Anne-Marie Slaughter Wants to Intervene in Libya
Anne Marie Slaughter in the New York Times:
PRESIDENT Obama says the noose is tightening around Col. Muammar el-Qaddafi. In fact, it is tightening around the Libyan rebels, as Colonel Qaddafi makes the most of the world’s dithering and steadily retakes rebel-held towns. The United States and Europe are temporizing on a no-flight zone while the Organization of the Islamic Conference, the Gulf Cooperation Council and now the Arab League have all called on the United Nations Security Council to authorize one. Opponents of a no-flight zone have put forth five main arguments, none of which, on close examination, hold up.
And then Ms. Slaughter attacks each argument. All of this was interesting, until I googled the words “Anne-Marie Slaughter” and “Iraq”. here’s the top result:
Anne-Marie Slaughter — a supporter of the Iraq invasion, a member of the hawkish wing of the Democratic Party Foreign Policy Community, and the Dean of Princeton’s Woodrow Wilson School of Public and International Affairs — has written an amazingly petulant and self-pitying piece at The Huffington Post that is worth looking at because her mindset is now the norm for our political and media elite. Much of her post is devoted to complaining that Tom Hayden and others have unfairly distorted her 2004 observation that “the biggest problem with the Bush preemption strategy may be that it does not go far enough.” As she notes, that sentence has been widely debated and I’ll leave it to others to decide what she really meant by it.
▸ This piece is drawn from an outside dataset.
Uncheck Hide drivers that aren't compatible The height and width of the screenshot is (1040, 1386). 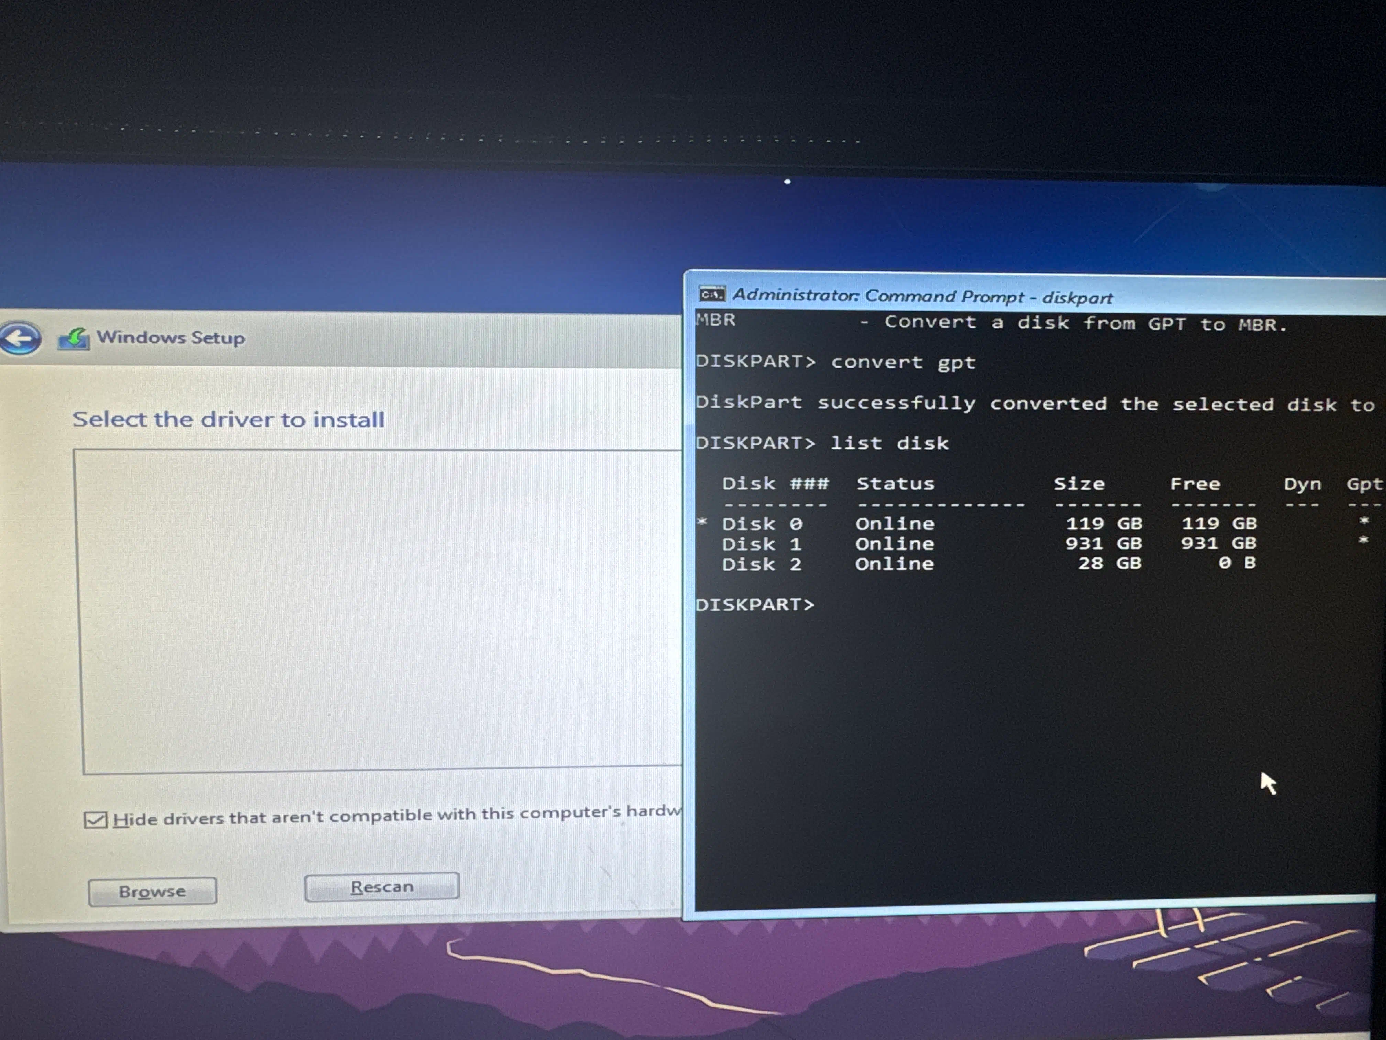(95, 820)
I want to focus instead on her other complaint — that the debate over Iraq is focused too much on assigning blame to those who were wrong in the past, and not focused enough on what to do now…
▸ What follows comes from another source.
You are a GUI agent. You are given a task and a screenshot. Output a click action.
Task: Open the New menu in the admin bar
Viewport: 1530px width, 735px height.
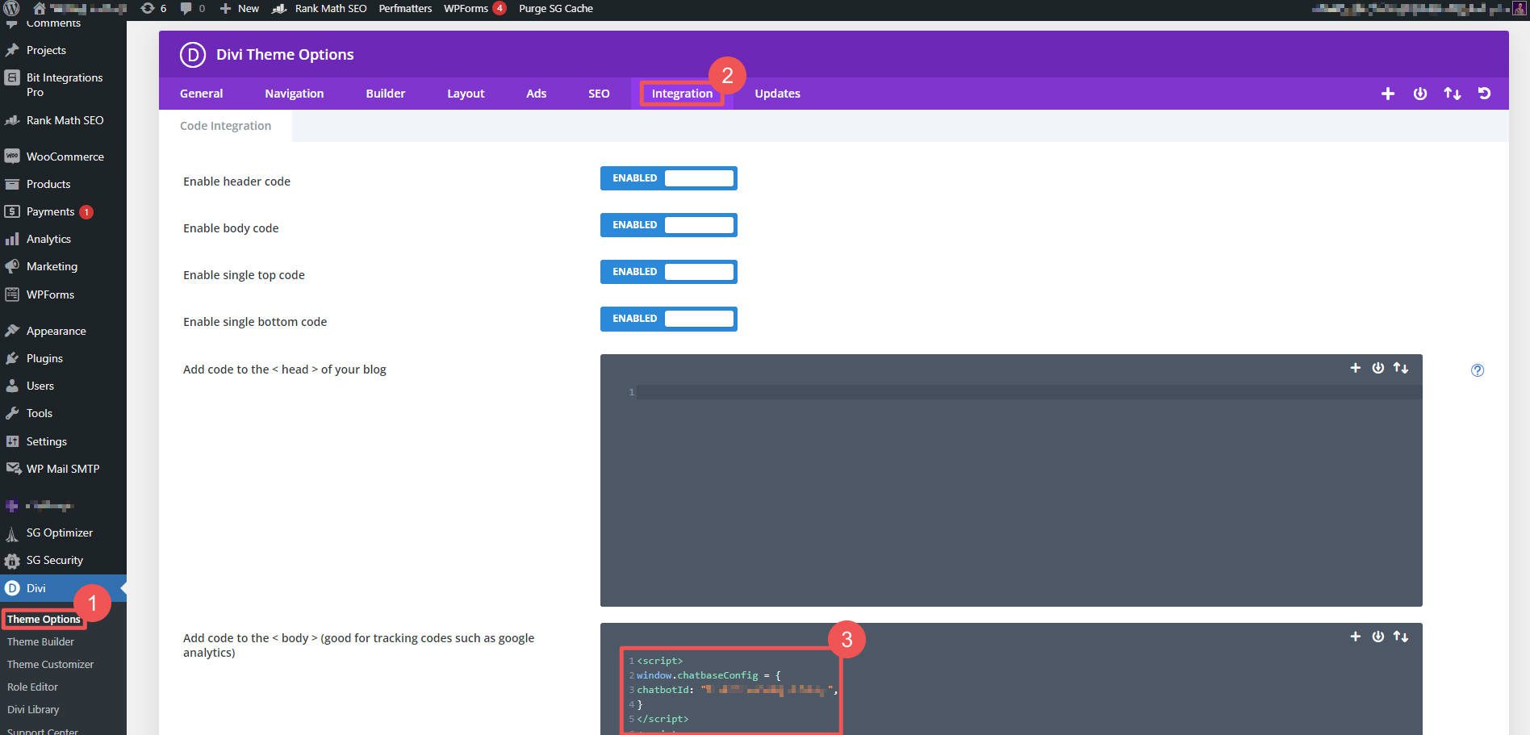(239, 8)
Anne-Marie Slaughter was as wrong as wrong could be about Iraq, and as Greenwald pointed out at the time, she wanted to brush all that death and blood under the rug:
Imagine if you went to a hospital to have an operation on your knee, and your surgeon completely botched it, permanently shattering your knee instead of fixing it and, in the process, needlessly removed your healthy kidney and recklessly damaged your heart and lungs. Then, as you tried to decide what you should do to rectify the damage — and you sought out the advice of doctors who presciently warned you not to have that doctor operate — the guilty surgeon insisted that he be allowed to operate again to fix it and that you listen to him regarding what should be done.
And when you screamed at the guilty surgeon — as every sane person would — to stay as far away from you as possible and that he was the last person from whom you wanted advice, he kept telling you: “Oh, forget about the past. This isn’t about assigning blame. What matters is figuring out what to do now, how to fix this.” You would think such a person insane for that line of thought.
So now Anne-Marie Slaughter’s got another op-ed in the New York Times, and unsurprisingly, she wants to establish a no-fly one in Libya.
Why on earth would anyone listen to what she has to say, when her track record is one of being wrong wrong wrong?